So the Manley Report came out this past week. Or as it's formally known, "The Independent Panel on Canada's Future Role in Afghanistan."

It's a scintillating read. Now I don't want to give away the ending but basically it says that Canada should stay the course. It also says that Canadians have no idea what that course actually means.

Which is why - for Stephen Harper - this is the feel good read of the year. Because believe me, even though it's his government's job to tell us why we're in Afghanistan and they haven't bothered to do that, he does not view this as a failure to communicate. He views this as a triumph of modern leadership.

In fact in the two years since they've formed the government, the words "Harper government" and "communicate" have never appeared in the same sentence without the word "won't" in the middle. Now granted, first goin' off, this was a bit of breath of fresh air coming off the Liberals where you couldn't turn on the TV without seeing some cabinet minister on there blathering on about whatever their department was up to.

But with Harper, the pendulum has swung the other way. He doesn't have cabinet ministers so much as he has chalk outlines on the sidewalk. And to be successful in Harper's Cabinet you have to abide by the three D's: don't see, don't hear, don't say. If Helen Keller were alive today, she could have any job she wanted. They promised accountability, they've delivered invisibility.
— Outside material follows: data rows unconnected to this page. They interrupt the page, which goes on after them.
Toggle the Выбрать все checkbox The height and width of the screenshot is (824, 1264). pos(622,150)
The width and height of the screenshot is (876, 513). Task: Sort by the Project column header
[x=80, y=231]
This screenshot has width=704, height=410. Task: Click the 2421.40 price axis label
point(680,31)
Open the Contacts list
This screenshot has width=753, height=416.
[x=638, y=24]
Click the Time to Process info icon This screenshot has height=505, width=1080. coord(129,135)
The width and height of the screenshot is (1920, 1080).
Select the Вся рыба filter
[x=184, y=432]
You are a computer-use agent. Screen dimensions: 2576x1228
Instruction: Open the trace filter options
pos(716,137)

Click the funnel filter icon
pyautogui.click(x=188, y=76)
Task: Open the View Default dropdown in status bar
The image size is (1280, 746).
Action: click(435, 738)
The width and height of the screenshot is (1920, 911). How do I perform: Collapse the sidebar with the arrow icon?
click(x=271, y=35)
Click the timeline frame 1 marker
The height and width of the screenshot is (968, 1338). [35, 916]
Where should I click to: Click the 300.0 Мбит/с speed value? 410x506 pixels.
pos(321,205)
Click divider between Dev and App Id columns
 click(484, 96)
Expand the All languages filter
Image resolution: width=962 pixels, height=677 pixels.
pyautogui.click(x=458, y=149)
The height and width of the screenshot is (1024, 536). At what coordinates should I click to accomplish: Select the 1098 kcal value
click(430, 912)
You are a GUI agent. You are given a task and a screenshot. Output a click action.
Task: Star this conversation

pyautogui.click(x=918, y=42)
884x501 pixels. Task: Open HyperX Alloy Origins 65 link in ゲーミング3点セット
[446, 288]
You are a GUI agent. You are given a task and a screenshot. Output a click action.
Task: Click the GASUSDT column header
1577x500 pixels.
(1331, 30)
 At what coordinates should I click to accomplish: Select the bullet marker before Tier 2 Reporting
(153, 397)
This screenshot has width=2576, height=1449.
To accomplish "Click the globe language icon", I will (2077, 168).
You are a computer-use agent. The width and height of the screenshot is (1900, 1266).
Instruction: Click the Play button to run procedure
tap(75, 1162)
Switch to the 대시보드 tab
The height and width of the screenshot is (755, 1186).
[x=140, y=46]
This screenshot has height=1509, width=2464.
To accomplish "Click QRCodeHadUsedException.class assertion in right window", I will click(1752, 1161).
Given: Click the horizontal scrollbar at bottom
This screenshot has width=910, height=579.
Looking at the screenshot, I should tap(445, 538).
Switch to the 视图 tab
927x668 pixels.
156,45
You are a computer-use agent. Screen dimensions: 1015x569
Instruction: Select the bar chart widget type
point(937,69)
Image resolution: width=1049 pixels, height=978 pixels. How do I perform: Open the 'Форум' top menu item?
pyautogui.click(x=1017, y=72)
You could take a hundred bucks, you could stand on a any street corner in Canada, offer people five bucks if they can name three cabinet ministers off the top of their head - double their money if they can name the minister of health. At the end of the day you'd still have enough money for dinner and a movie. Which is exactly the way Stephen Harper likes it. As far as he's concerned, good government is out of sight and out of mind. And fine, that might make his life easier, but he's gotta remember, the conservatives were hired to run this country, not to hide from it. And these things, they come in threes: out of sight, out of mind, could mean out of office.